Posted onMany people have seen “proofs” that 1 = 2. However most of them have an obvious fallacy – a division by 0.

A classic such example is:

\begin{eqnarray*}

a &=& b, \\

a^2 &=& ab, \\

a^2 – b^2 &=& ab – b^2, \\

(a+b)(a-b) &=& b(a-b), \\

(a+b) &=& b, \\

a+a &=& a, \\

2a &=& a, \\

2 &=& 1.

\end{eqnarray*}

This is a decent “trick” to show people, but as I said above, the mistake simply comes from the division by 0 on line 5. However, here is a different “proof”, can you see the mistake?

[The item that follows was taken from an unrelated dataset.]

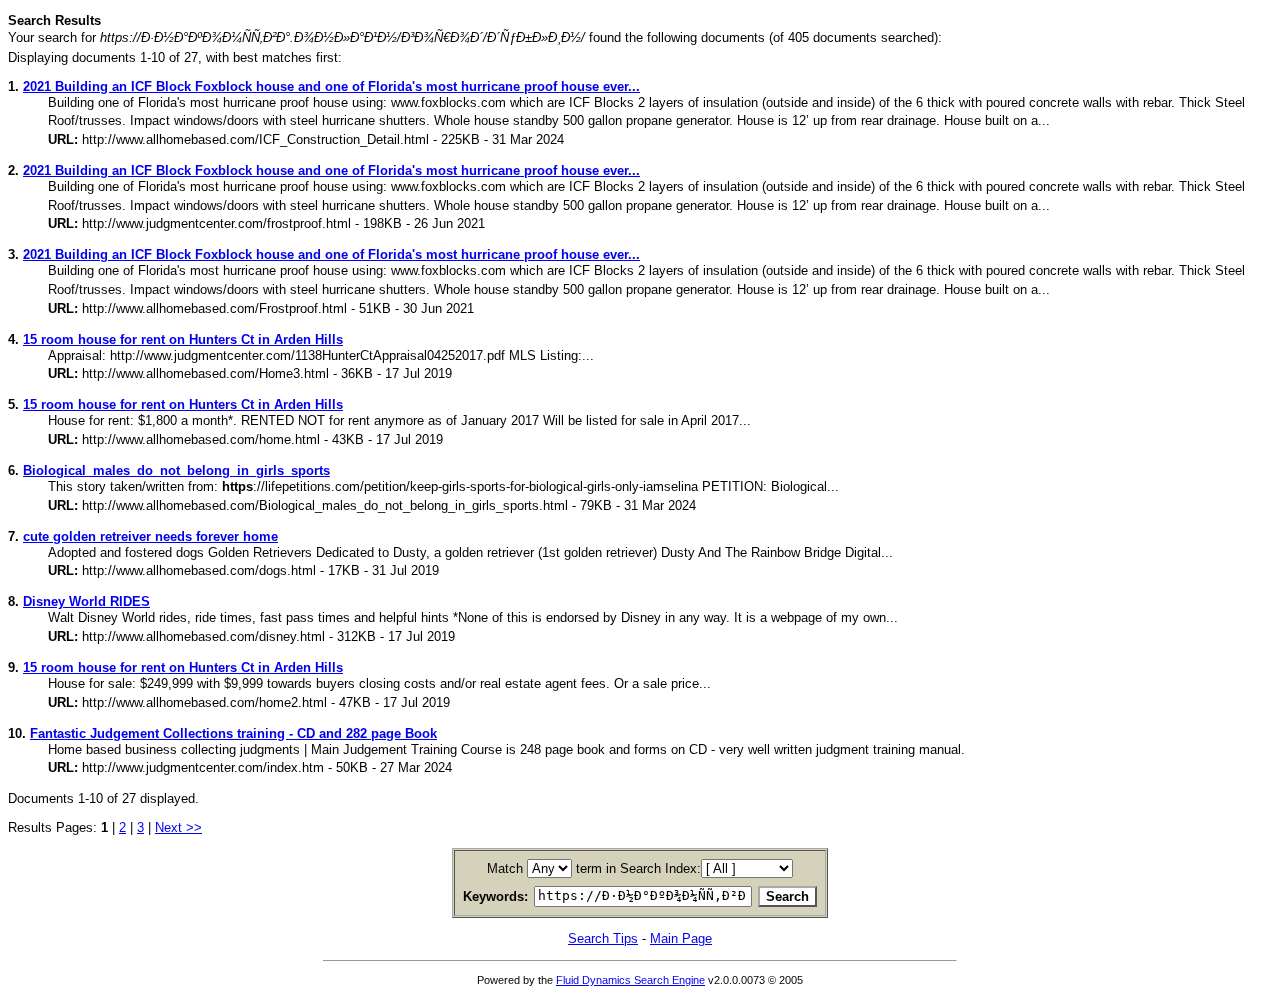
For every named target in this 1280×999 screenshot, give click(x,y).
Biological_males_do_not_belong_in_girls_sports (176, 470)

Consider the equation, \(2=x^{x^{x^{\ldots}}}\), with an infinite number of \(x\)’s. If we add some brackets to the equation we get, \(2=x^{\left(x^{x^{\ldots}}\right)}\) and then we can substitute the first equation in to get: \[2=x^2.\] So \(x=\sqrt{2}\), and hence \[2=\sqrt{2}^{\sqrt{2}^{\sqrt{2}^{\ldots}}}\].

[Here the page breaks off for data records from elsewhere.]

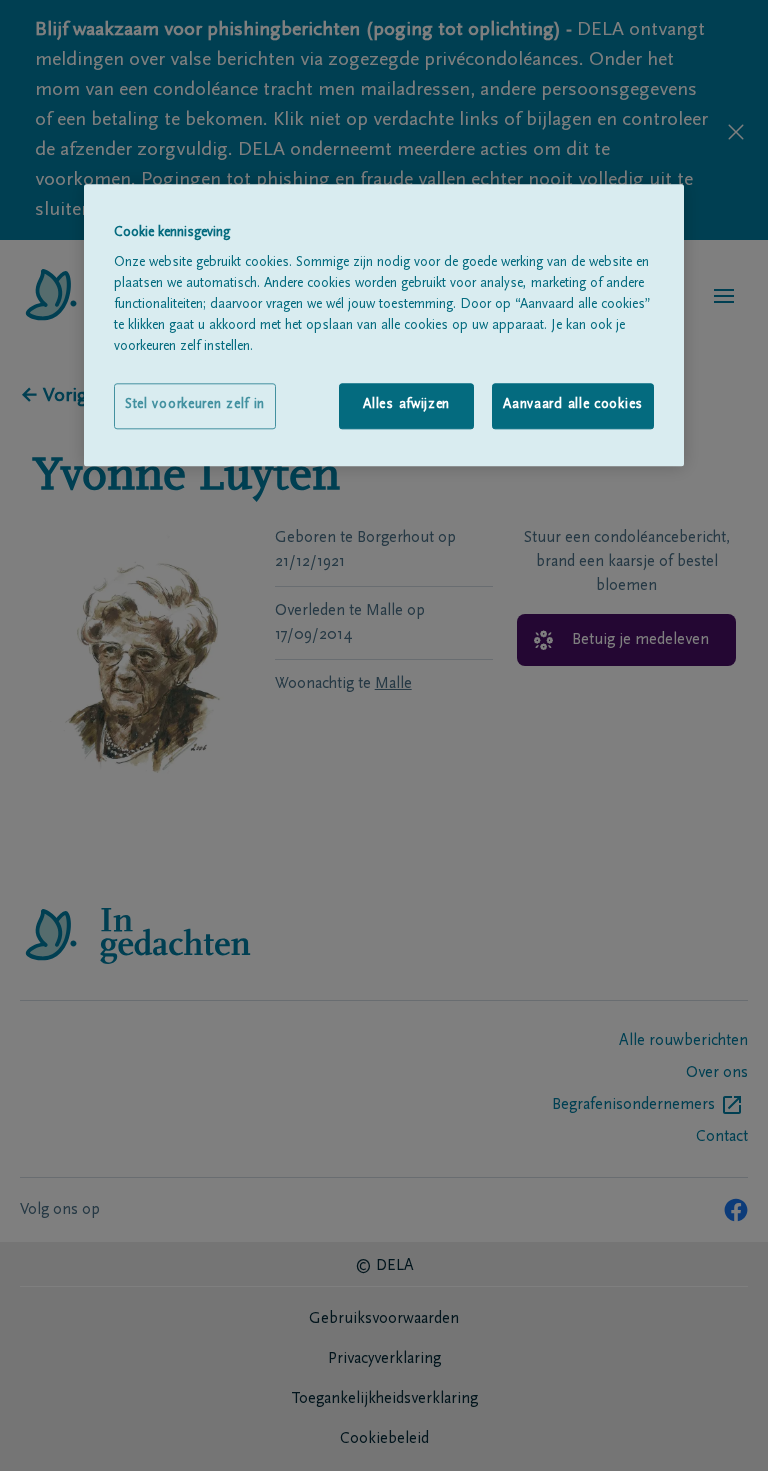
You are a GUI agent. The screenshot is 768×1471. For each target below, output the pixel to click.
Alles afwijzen (406, 406)
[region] (384, 325)
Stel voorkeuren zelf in (195, 406)
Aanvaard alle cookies (573, 406)
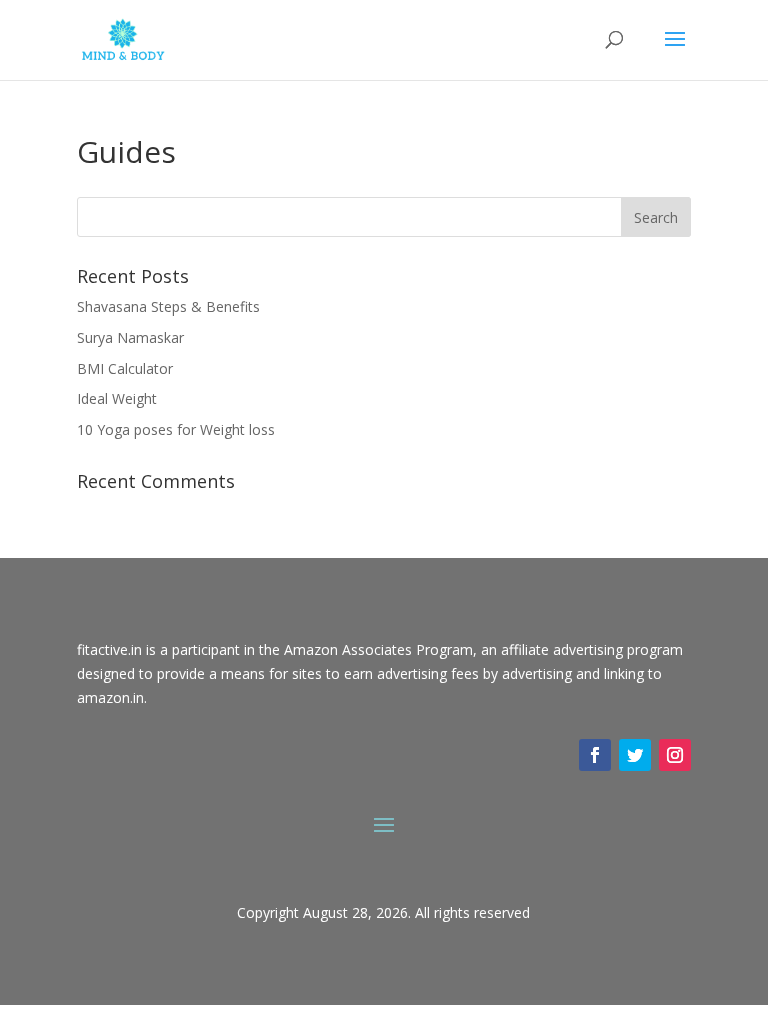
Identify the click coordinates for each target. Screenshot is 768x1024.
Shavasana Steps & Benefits (168, 306)
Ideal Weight (117, 398)
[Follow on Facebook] (595, 755)
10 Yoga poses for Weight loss (176, 429)
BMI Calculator (125, 368)
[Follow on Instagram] (675, 755)
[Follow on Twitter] (635, 755)
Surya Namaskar (130, 337)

Then if we repeat the exact same above process with the equation \(4=x^{x^{x^{\ldots}}}\) we see that \(4=x^4\) and so again \(x=\sqrt{2}\). So this time, \[4=\sqrt{2}^{\sqrt{2}^{\sqrt{2}^{\ldots}}}.\]

And so \(2=4\) and thus \(1=2\)!

Where is the mistake?

Is it real or just for fun?